Lucca, approvato il Piano di sviluppo rurale 2007-2013

LUCCA. E’ stato approvato il Piano di sviluppo rurale 2007-2013 della provincia di Lucca che vedrà oltre 10 milioni di euro di investimenti da parte della Regione Toscana per la programmazione finanziaria fino al 2010. Poco più di quattro milioni di euro saranno utilizzati per l’ammodernamento delle aziende. La restante parte per la tutela ambientale. Inoltre per favorire lo sviluppo dell’agriturismo e quindi la diversificazione di reddito per le aziende agricole, saranno investiti 790mila euro. La ripartizione potrà essere modificata entro il 31 maggio, quando si approverà il piano locale di sviluppo rurale.

«Il Piano di sviluppo rurale – dichiara il presidente della provincia, Stefano Baccelli – è pensato, affinché questo comparto economico, importante per il nostro territorio provinciale, non subisca flessioni, dovute anche a un’agguerrita concorrenza internazionale. Per questo ritengo importante guardare con sempre maggiore attenzione all’innovazione tecnologica e alla formazione, fondamentali per favorire un’evoluzione dell’economia locale che preservi la sua specificità e scongiuri un’eventuale delocalizzazione».

I principali obiettivi del Piano sono: il rafforzamento delle imprese, attraverso l’ammodernamento, l’innovazione dei processi e delle tecnologie; il ricambio generazionale; la conservazione dell’ambiente e del paesaggio rurale e la diversificazione delle attività agricole.
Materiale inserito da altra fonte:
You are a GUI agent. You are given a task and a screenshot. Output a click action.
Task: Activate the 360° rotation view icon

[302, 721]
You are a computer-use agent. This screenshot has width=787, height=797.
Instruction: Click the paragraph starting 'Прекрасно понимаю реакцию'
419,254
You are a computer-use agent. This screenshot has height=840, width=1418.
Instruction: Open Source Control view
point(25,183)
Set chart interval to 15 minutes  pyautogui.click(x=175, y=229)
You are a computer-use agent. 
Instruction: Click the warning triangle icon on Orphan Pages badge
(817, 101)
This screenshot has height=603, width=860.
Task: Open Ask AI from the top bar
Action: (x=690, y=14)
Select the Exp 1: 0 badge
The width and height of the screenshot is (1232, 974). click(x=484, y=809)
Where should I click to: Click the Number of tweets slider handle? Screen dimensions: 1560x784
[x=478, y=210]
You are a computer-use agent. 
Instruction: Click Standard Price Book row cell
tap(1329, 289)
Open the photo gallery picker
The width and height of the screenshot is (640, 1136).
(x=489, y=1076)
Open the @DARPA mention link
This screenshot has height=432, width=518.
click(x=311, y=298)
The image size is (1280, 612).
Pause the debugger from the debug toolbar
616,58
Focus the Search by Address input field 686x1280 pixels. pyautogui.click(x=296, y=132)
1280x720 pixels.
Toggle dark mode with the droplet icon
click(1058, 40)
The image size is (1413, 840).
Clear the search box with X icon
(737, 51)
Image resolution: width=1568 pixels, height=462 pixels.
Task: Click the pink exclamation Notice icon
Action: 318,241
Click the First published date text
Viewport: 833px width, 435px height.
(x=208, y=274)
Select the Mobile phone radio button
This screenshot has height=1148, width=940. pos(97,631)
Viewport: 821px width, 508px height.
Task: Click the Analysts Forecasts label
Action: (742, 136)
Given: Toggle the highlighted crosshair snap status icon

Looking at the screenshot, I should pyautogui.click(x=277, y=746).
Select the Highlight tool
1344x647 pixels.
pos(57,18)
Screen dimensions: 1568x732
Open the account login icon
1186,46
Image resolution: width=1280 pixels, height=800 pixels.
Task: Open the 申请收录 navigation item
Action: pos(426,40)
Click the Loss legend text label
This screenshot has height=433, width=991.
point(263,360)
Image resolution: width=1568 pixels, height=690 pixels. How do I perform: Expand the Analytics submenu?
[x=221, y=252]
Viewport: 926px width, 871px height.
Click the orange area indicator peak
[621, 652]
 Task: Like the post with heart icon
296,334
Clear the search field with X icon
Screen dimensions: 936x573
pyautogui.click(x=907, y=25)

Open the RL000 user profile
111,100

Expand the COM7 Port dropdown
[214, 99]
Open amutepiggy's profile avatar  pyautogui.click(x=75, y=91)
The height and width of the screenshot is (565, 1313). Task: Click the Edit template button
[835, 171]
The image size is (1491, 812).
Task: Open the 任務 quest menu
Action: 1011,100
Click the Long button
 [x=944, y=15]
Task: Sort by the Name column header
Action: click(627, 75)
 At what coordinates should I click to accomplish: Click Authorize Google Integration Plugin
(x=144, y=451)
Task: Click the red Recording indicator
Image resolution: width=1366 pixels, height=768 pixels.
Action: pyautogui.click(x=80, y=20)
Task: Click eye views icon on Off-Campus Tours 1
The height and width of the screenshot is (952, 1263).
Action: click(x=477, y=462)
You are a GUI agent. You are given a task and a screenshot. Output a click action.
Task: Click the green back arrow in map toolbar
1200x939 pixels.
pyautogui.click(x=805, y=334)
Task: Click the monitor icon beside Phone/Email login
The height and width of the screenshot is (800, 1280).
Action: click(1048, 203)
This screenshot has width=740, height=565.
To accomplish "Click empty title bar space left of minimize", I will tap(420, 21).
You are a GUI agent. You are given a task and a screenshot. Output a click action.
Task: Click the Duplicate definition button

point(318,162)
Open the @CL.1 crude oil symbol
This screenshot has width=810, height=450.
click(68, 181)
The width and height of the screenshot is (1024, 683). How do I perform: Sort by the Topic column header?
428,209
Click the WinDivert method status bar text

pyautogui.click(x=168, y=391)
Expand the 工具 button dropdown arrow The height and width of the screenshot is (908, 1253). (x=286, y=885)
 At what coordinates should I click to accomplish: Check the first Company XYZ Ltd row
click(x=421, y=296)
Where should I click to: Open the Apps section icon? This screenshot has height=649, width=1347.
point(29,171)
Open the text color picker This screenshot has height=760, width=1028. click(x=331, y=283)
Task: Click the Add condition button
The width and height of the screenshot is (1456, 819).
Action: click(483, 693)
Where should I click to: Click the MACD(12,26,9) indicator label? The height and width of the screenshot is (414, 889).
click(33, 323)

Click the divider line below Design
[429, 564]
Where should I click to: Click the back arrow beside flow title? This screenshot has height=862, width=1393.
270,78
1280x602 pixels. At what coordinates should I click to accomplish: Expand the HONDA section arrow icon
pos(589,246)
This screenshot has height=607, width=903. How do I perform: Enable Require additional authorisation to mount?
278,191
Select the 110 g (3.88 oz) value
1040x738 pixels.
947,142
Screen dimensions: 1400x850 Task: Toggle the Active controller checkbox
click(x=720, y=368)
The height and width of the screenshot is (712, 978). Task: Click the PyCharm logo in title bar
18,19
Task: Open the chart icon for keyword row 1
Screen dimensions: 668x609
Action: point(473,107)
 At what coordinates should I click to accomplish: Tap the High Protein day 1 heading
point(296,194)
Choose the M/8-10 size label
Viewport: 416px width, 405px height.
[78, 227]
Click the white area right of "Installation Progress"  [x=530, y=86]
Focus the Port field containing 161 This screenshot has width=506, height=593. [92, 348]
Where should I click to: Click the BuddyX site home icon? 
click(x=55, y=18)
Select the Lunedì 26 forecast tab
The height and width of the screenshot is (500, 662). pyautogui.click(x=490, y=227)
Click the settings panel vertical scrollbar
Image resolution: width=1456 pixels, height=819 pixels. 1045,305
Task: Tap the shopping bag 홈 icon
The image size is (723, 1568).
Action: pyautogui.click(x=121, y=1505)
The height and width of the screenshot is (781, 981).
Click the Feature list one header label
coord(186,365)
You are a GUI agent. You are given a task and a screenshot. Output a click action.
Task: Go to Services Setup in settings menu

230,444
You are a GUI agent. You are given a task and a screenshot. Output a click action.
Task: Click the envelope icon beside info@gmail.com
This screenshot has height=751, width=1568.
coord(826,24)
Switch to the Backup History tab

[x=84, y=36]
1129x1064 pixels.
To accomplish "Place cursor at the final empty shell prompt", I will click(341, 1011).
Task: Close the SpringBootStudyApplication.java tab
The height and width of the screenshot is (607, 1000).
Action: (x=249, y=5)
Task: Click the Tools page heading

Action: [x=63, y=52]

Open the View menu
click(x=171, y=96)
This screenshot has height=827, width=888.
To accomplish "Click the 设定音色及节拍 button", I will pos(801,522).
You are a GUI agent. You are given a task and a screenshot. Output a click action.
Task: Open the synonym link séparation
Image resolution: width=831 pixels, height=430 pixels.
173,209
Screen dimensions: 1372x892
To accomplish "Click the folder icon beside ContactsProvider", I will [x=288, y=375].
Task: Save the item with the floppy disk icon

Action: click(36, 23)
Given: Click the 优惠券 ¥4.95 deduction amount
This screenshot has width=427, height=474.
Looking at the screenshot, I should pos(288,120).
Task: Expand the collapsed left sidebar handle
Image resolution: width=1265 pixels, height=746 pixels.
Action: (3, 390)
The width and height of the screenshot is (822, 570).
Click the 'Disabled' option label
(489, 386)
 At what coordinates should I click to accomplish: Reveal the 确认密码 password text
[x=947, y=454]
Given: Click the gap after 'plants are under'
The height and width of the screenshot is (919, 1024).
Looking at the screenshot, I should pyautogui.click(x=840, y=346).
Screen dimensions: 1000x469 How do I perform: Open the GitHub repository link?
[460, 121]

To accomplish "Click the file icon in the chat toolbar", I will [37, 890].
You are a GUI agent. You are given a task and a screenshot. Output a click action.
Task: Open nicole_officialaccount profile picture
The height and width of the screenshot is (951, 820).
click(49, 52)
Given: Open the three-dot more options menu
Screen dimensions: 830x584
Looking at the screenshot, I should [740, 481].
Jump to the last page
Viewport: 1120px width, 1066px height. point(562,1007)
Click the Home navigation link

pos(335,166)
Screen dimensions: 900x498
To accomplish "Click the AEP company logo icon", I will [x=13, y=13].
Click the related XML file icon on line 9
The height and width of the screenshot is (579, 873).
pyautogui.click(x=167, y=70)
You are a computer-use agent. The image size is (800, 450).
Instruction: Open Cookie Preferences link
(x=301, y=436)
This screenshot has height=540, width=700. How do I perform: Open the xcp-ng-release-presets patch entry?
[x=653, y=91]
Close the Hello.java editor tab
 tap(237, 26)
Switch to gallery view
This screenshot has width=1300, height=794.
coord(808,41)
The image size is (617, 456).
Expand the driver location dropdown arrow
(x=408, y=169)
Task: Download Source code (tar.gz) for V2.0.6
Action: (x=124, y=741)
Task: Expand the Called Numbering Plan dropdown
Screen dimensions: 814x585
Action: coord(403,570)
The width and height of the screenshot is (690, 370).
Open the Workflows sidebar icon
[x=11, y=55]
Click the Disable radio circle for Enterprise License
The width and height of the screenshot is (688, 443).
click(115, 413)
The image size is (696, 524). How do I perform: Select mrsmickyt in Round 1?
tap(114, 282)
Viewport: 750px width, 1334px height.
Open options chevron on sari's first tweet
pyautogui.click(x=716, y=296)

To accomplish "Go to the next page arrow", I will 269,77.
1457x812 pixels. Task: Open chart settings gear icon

Per raggiungere le finalità del Psr, si vuole valorizzare la formazione professionale degli addetti del settore, realizzare un sostanziale ammodernamento delle aziende agricole e favorire l’insediamento di giovani agricoltori. In consiglio provinciale hanno espresso voto contrario i consiglieri di Fi e An, astenuto il consigliere dell’Udc Pioli. «La provincia, in fatto di contributi regionali, è il fanalino di coda e lo sviluppo rurale, di conseguenza, è insoddisfacente» ha affermato Davide Marcucci (Fi).


Non ha tardato ad arrivare la replica dell’assessore all’agricoltura Alessandro Adami che ha spiegato «oltre a questi fondi la provincia conta anche su altri enti che investono sul territorio fino a 28 milioni di euro. Nel frattempo stiamo lavorando per presentare alla Regione il progetto di filiera per il floricolo, grazie al quale è prevedibile avere ulteriori finanziamenti. Lo schema finanziario approvato – ha poi continuato l’assessore – è il primo passo del percorso che porterà nei mesi prossimi alla promozione dell’intero Piano di sviluppo rurale, che ci permetterà di intercettare importanti finanziamenti da parte della Regione. I punti maggiormente qualificanti di questo progetto che abbiamo messo a punto sono la competitività di impresa, la forestazione e la promozione di un’agricoltura sostenibile» conclude Adami.